Mark O’Connell, To Be a Machine (V) Qu’est-ce que la Singularité ?

La notion de vitesse de libération de la longévité, calquée sur la vitesse de libération de l’attraction terrestre (11,2 km/s, soit 40.320 km à l’heure) implique que, selon les transhumanistes, nous serons arrachés à la mortalité lorsque les progrès constants de la médecine feront que notre espérance de vie augmentera chaque année de davantage que douze mois.
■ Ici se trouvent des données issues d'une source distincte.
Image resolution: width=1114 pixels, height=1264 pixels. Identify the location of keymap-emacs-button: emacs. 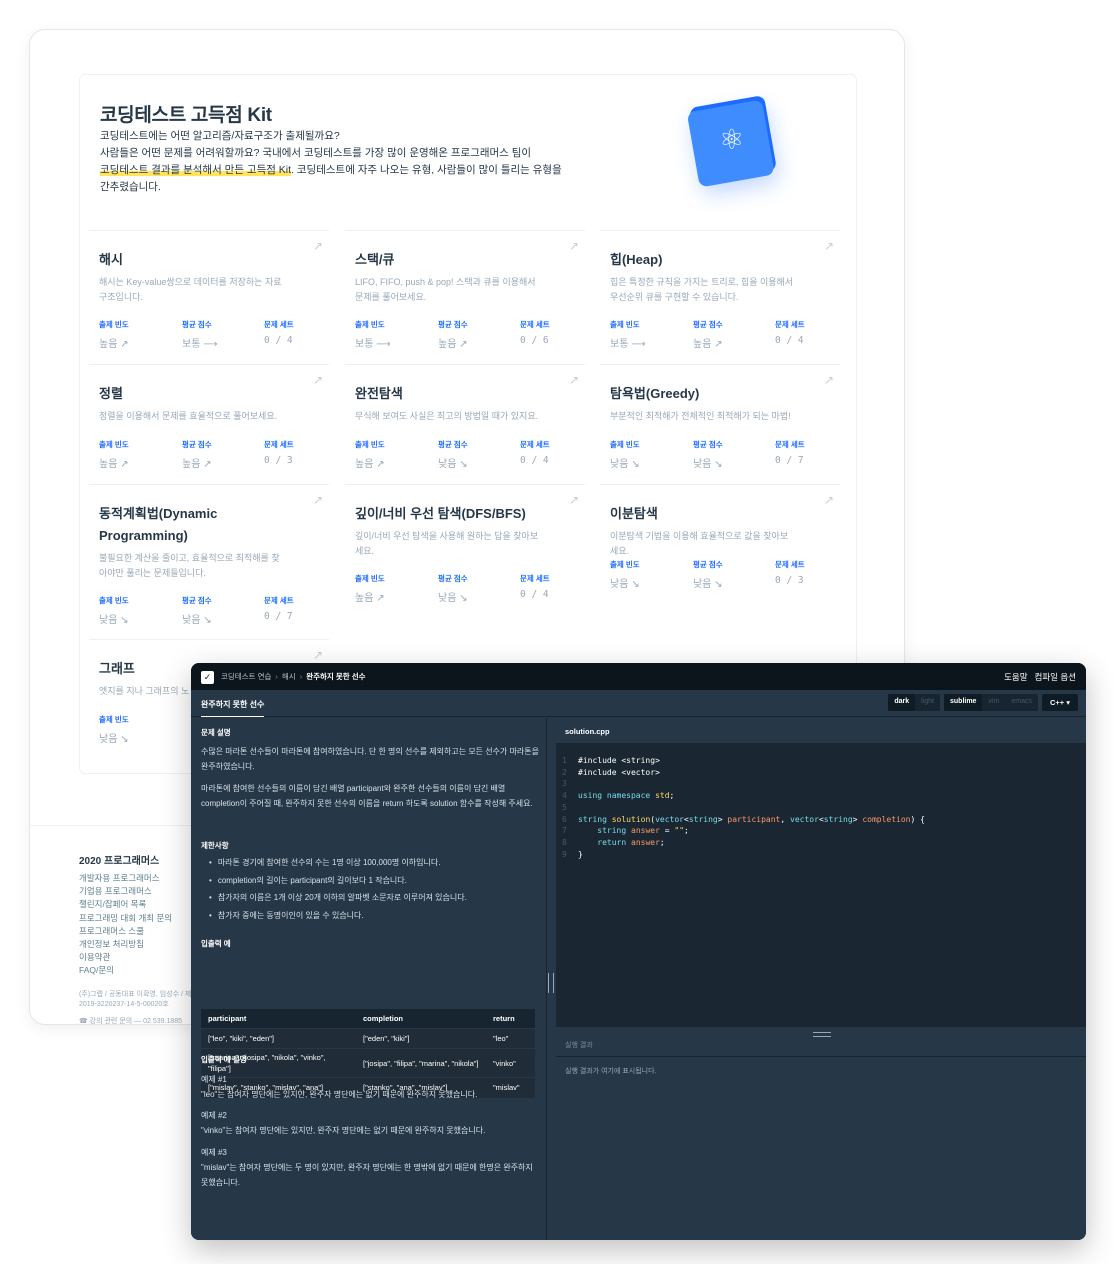
(1022, 702).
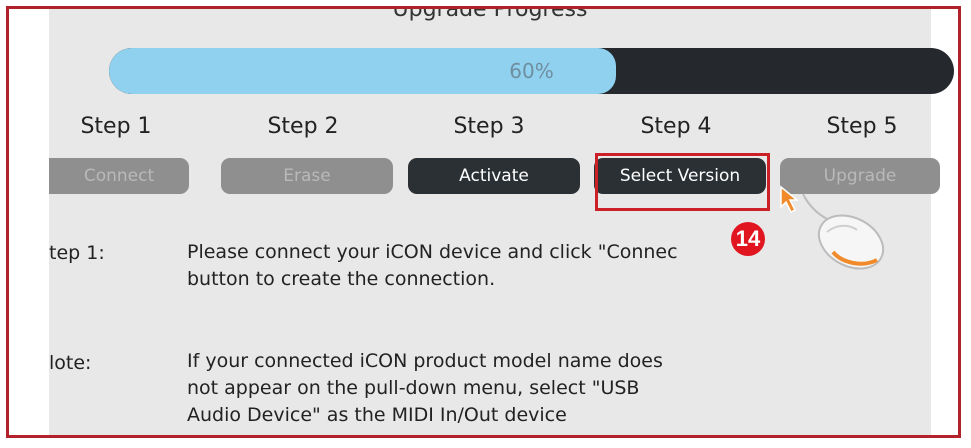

Une révolution aura ainsi eu lieu, comme conséquence d’une évolution graduelle, celle qui fait que notre espérance de vie augmente d’ores et déjà chaque année de quelques mois.

Or les transhumanistes évoquent un autre événement majeur susceptible de faire basculer l’histoire humaine d’une préhistoire qui est la nôtre aujourd’hui, vers sa « post-histoire » : l’émergence de la « singularité informatique ».

La singularité informatique est l’équivalent dans l’ordre du numérique contemporain de l’Apocalypse dans la tradition biblique, à savoir un événement constituant un bouleversement absolu amorçant l’avènement dans le monde sensible d’ici-bas, d’un royaume qui n’était jusque-là que céleste dans nos représentations.

De quoi est-il question quand les transhumanistes invoquent la Singularité ? Il s’agit, comme l’explique Mark O’Connell dans son remarquable To Be a Machine (2017), du rappel d’une remarque faite en 1958 par Stanislaw Ulam (1909 – 1984) dans la notice nécrologique qu’il consacra alors au physicien et pionnier de l’informatique théorique que fut John von Neumann (1903 – 1957).

Ulam avait alors écrit ceci : « Un progrès dans l’accélération constante de la technologie et des modifications du mode de vie humain qui nous fait penser que nous approchons d’une sorte de singularité essentielle dans l’histoire du genre humain au-delà de laquelle le train-train qui est le nôtre maintenant ne pourra pas se poursuivre ».

L’expression « singularité », telle que l’utilisait Ulam, est empruntée au vocabulaire des mathématiques où elle renvoie à ceci : « un point, une valeur ou un cas où un objet mathématique n’est pas bien défini [par exemple, x2 pour x = 0] ou subit une transition ». Dans le passage cité, il s’agit d’une transition : celle où le destin du genre humain cesse d’être en ses propres mains pour commencer d’être déterminé par la machine dont l’homme a été le géniteur.

O’Connell commente : « … en deux mots, nous déléguerions à la machine toutes les innovations futures : tout le progrès scientifique et technologique […] L’Intelligence Artificielle se trouverait rapidement en position de programmer de nouvelles itérations d’elle-même, étant l’étincelle déclenchant une fournaise exponentielle d’intelligence qui consumerait toute création » et, redonnant la parole à Soares : « Une fois que nous aurons automatisé la recherche en informatique et en IA, la boucle de rétroaction positive se refermera et l’on commencera de voir des systèmes capables à leur tour de construire des systèmes meilleurs encore ». « Plus la technologie deviendra sophistiquée plus rapides seront alors ses progrès ».

Pourquoi une telle transition produirait-elle des effets à ce point explosifs ? Après tout, ces machines ont été conçues par nous, pourquoi leur comportement cesserait-il d’être subordonné à nos exigences et aux ordres que nous leur intimons dans notre programmation ?

L’un des témoins interrogés par O’Connell apporte la réponse. Il s’agit de Nate Soares, membre du MIRI, le Machine Intelligence Research Institute à Berkeley en Californie, qui fait observer qu’« il devient extrêmement difficile de prévoir l’avenir une fois que l’on est entouré de choses plus-intelligentes-que-l’homme, de la même manière qu’il devient très difficile à un chimpanzé de prédire ce qui va se passer quand il est entouré de choses plus-intelligentes-qu’un-chimpanzé. C’est ça la Singularité : le point au-delà duquel il faut s’attendre à cesser de saisir ». Or une telle évolution avait déjà été anticipée par le romancier anglais Samuel Butler en 1863 : « Nous créons nous-mêmes nos propres successeurs. L’homme deviendra à la machine ce que le cheval et le chien sont à l’homme ».

Mais de même que j’ai souligné les raccourcis qui mettent à mal la simplicité apparente et la vraisemblance de la notion de vitesse de libération de la longévité, des confusions du même ordre entachent les propos des transhumanistes relatifs à la « singularité informatique ».